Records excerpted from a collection
Content starts

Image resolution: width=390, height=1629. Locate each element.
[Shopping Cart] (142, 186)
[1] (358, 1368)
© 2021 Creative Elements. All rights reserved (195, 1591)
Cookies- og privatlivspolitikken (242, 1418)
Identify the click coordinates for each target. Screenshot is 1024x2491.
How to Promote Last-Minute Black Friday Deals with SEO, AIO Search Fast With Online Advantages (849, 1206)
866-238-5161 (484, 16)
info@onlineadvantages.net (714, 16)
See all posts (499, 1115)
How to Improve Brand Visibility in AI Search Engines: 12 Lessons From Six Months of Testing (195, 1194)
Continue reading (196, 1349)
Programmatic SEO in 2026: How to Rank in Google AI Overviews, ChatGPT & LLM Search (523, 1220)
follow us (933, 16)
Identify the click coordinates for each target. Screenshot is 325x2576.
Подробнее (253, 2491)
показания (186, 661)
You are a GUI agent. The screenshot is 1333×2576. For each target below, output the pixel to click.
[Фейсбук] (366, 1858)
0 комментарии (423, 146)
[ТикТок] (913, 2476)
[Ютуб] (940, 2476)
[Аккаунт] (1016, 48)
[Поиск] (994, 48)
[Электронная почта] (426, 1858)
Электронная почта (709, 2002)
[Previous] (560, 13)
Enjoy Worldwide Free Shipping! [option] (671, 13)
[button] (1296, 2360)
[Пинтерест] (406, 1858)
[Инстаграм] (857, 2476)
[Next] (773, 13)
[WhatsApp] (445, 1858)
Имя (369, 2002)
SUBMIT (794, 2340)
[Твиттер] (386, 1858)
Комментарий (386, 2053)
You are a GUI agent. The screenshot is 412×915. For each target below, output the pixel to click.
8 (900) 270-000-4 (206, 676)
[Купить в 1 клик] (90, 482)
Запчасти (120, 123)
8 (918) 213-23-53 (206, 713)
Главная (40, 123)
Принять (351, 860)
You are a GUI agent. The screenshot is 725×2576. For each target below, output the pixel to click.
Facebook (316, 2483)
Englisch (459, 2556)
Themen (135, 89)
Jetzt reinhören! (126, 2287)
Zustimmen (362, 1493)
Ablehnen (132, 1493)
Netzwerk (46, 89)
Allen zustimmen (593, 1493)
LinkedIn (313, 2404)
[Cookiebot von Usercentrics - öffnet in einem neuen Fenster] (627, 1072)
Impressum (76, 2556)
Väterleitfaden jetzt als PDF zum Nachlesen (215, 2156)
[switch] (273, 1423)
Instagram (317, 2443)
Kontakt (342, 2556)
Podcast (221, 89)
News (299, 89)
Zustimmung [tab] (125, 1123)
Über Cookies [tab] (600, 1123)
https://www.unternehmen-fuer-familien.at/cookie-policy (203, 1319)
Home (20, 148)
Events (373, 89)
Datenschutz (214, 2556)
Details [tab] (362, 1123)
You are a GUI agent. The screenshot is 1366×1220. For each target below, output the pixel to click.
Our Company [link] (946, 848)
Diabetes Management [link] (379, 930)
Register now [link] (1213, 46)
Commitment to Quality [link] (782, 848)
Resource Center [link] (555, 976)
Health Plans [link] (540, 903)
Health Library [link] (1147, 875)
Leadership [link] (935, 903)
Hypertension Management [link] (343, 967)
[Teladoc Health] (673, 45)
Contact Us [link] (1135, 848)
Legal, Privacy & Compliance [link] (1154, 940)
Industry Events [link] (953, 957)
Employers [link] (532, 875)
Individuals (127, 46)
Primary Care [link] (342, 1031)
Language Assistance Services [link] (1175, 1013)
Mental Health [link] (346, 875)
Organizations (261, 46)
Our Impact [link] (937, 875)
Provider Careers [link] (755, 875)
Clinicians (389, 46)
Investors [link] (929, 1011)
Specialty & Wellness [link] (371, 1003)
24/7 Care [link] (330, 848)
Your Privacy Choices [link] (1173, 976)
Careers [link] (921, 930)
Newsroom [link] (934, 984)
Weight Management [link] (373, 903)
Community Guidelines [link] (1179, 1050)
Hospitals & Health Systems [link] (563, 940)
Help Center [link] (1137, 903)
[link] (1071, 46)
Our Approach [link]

Content ends

* Problem description *
Could you reproduce all of the entries above exactly?

* Response to the exercise *
Image resolution: width=390, height=1629. Locate each element.
[Shopping Cart] (142, 186)
[1] (358, 1368)
© 2021 Creative Elements. All rights reserved (195, 1591)
Cookies- og privatlivspolitikken (242, 1418)
Identify the click coordinates for each target. Screenshot is 1024x2491.
How to Promote Last-Minute Black Friday Deals with SEO, AIO Search Fast With Online Advantages (849, 1206)
866-238-5161 (484, 16)
info@onlineadvantages.net (714, 16)
See all posts (499, 1115)
How to Improve Brand Visibility in AI Search Engines: 12 Lessons From Six Months of Testing (195, 1194)
Continue reading (196, 1349)
Programmatic SEO in 2026: How to Rank in Google AI Overviews, ChatGPT & LLM Search (523, 1220)
follow us (933, 16)
Identify the click coordinates for each target. Screenshot is 325x2576.
Подробнее (253, 2491)
показания (186, 661)
You are a GUI agent. The screenshot is 1333×2576. For each target below, output the pixel to click.
[Фейсбук] (366, 1858)
0 комментарии (423, 146)
[ТикТок] (913, 2476)
[Ютуб] (940, 2476)
[Аккаунт] (1016, 48)
[Поиск] (994, 48)
[Электронная почта] (426, 1858)
Электронная почта (709, 2002)
[Previous] (560, 13)
Enjoy Worldwide Free Shipping! [option] (671, 13)
[button] (1296, 2360)
[Пинтерест] (406, 1858)
[Инстаграм] (857, 2476)
[Next] (773, 13)
[WhatsApp] (445, 1858)
Имя (369, 2002)
SUBMIT (794, 2340)
[Твиттер] (386, 1858)
Комментарий (386, 2053)
You are a GUI agent. The screenshot is 412×915. For each target below, output the pixel to click.
8 (900) 270-000-4 (206, 676)
[Купить в 1 клик] (90, 482)
Запчасти (120, 123)
8 (918) 213-23-53 (206, 713)
Главная (40, 123)
Принять (351, 860)
You are a GUI agent. The screenshot is 725×2576. For each target below, output the pixel to click.
Facebook (316, 2483)
Englisch (459, 2556)
Themen (135, 89)
Jetzt reinhören! (126, 2287)
Zustimmen (362, 1493)
Ablehnen (132, 1493)
Netzwerk (46, 89)
Allen zustimmen (593, 1493)
LinkedIn (313, 2404)
[Cookiebot von Usercentrics - öffnet in einem neuen Fenster] (627, 1072)
Impressum (76, 2556)
Väterleitfaden jetzt als PDF zum Nachlesen (215, 2156)
[switch] (273, 1423)
Instagram (317, 2443)
Kontakt (342, 2556)
Podcast (221, 89)
News (299, 89)
Zustimmung [tab] (125, 1123)
Über Cookies [tab] (600, 1123)
https://www.unternehmen-fuer-familien.at/cookie-policy (203, 1319)
Home (20, 148)
Events (373, 89)
Datenschutz (214, 2556)
Details [tab] (362, 1123)
You are a GUI agent. The screenshot is 1366×1220. For each target below, output the pixel to click.
Our Company [link] (946, 848)
Diabetes Management [link] (379, 930)
Register now [link] (1213, 46)
Commitment to Quality [link] (782, 848)
Resource Center [link] (555, 976)
Health Plans [link] (540, 903)
Health Library [link] (1147, 875)
Leadership [link] (935, 903)
Hypertension Management [link] (343, 967)
[Teladoc Health] (673, 45)
Contact Us [link] (1135, 848)
Legal, Privacy & Compliance [link] (1154, 940)
Industry Events [link] (953, 957)
Employers [link] (532, 875)
Individuals (127, 46)
Primary Care [link] (342, 1031)
Language Assistance Services [link] (1175, 1013)
Mental Health [link] (346, 875)
Organizations (261, 46)
Our Impact [link] (937, 875)
Provider Careers [link] (755, 875)
Clinicians (389, 46)
Investors [link] (929, 1011)
Specialty & Wellness [link] (371, 1003)
24/7 Care [link] (330, 848)
Your Privacy Choices [link] (1173, 976)
Careers [link] (921, 930)
Newsroom [link] (934, 984)
Weight Management [link] (373, 903)
Community Guidelines [link] (1179, 1050)
Hospitals & Health Systems [link] (563, 940)
Help Center [link] (1137, 903)
[link] (1071, 46)
Our Approach [link]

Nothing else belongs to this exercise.